Heterotaxy Syndrome With Severe Pulmonary Hypertension in an Adult

Vincent M. Brandenburg, MD, Stefan Krueger, MD, Patrick Haage, MD, Peter Mertens, MD, Jochen Riehl, MD


South Med J. 2002;95(5) 

In This Article


In heterotaxy syndrome, the predominant malformations occur in the cardiovascular system, the lungs (symmetric lobulation), the spleen (polysplenia, asplenia, or hypoplastic spleen), and the gastrointestinal tract (situs ambiguus, other forms of malrotations, liver and pancreatic malformation).[1,2,3] Moreover, the syndrome includes a wide variety of clinical manifestations, and no single anomaly is pathognomonic. Most cases are sporadic, but familial cases have been reported. The overall prognosis of children with heterotaxy syndrome is significantly reduced, due to early manifestations in childhood or infancy. Mortality and morbidity are usually related to the degree of CHD.[2] The anatomy of CHD is highly variable. Abnormal localization of the cardiac apex, a common atrioventricular canal, anomalous systemic venous return (eg, bilateral superior vena cava, interruption of the inferior vena cava with azygos continuation), atrial and ventricular malformations and septal defects, absent coronary sinus, malposition or transposition of the great arteries, pulmonic stenosis, pulmonary atresia, patent ductus arteriosus, and anomalous pulmonary venous connection have often been described.[1,2,3] The most likely reason that our patient with heterotaxy syndrome was asymptomatic and felt well until he was 30 years old was that he had no relevant structural or functional cardiac defect. Overall, the presentation of heterotaxy syndrome in adulthood as an incidental finding is rare.[4,5,6]

Our patient presented with symptoms of severe pulmonary hypertension. To the best of our knowledge, pulmonary hypertension has not been previously described as the prominent clinical feature of patients with heterotaxy syndrome. The development of pulmonary hypertension in heterotaxy syndrome is possible (eg, in the setting of left-right blood shunting); however, a significant cardiac shunt volume was ruled out in our patient. We suggest that the development of pulmonary hypertension in our patient may be pathophysiologically linked to heterotaxy syndrome by the presence of severe visceral malformations.

Patients with liver cirrhosis or portal hypertension are at greater risk of having pulmonary hypertension (portopulmonary hypertension).[7,8] Altered hemodynamics or incomplete metabolism of vasoactive substances in the liver are possible mechanisms for the development of pulmonary hypertension in these patients.[9] Although parenchymal liver disease was excluded by biopsy results, a portocaval shunt was present in our patient, with drainage of the mesenteric blood into the inferior vena cava. As a result, blood ammonia levels were constantly elevated.

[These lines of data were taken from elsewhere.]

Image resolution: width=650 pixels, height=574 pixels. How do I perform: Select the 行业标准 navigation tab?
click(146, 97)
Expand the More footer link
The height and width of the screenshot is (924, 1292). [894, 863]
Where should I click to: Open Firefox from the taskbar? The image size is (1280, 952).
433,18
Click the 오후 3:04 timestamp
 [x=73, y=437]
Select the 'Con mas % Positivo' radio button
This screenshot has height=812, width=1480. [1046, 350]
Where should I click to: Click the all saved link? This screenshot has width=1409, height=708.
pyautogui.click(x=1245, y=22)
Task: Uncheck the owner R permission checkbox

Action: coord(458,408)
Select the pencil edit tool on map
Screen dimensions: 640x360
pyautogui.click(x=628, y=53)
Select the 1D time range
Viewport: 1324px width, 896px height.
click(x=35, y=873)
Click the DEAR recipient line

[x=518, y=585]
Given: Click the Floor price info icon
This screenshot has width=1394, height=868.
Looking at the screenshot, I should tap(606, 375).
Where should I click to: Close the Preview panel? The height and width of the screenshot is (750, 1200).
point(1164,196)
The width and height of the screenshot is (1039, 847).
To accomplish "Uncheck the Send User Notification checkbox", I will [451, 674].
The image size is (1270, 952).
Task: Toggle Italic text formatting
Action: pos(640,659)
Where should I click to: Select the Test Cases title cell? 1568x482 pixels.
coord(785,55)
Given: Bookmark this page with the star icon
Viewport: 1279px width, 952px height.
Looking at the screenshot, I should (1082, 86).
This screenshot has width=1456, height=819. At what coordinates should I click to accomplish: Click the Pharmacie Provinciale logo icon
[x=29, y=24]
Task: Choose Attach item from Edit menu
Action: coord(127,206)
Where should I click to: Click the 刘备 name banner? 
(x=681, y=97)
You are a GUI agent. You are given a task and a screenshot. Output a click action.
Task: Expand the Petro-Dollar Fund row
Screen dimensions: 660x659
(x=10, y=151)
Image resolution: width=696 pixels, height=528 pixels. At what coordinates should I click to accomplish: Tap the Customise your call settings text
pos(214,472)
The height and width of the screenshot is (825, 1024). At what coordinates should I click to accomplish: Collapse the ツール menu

On the other hand, an increased risk for pulmonary hypertension has also been found in patients with functional asplenia or after splenectomy.[10,11] It has been hypothesized that the lack of splenic filter function predisposes patients to increased thrombocyte aggregation, due to persistence of abnormal erythrocytes in the circulation, which leads to widespread chronic pulmonary microthromboembolisms. The abnormally high number of Howell-Jolly bodies in our patient was indicative of altered splenic function.

There are a broad variety of clinical manifestations in heterotaxy syndrome, which can present late in adulthood if substantial cardiovascular defects are absent. The number of asymptomatic patients with heterotaxy syndrome diagnosed in adulthood may rise with the increased utilization of CT and magnetic resonance imaging. Pulmonary hypertension may develop in heterotaxy syndrome as a consequence of underlying splenic, hepatic, or vascular malformations.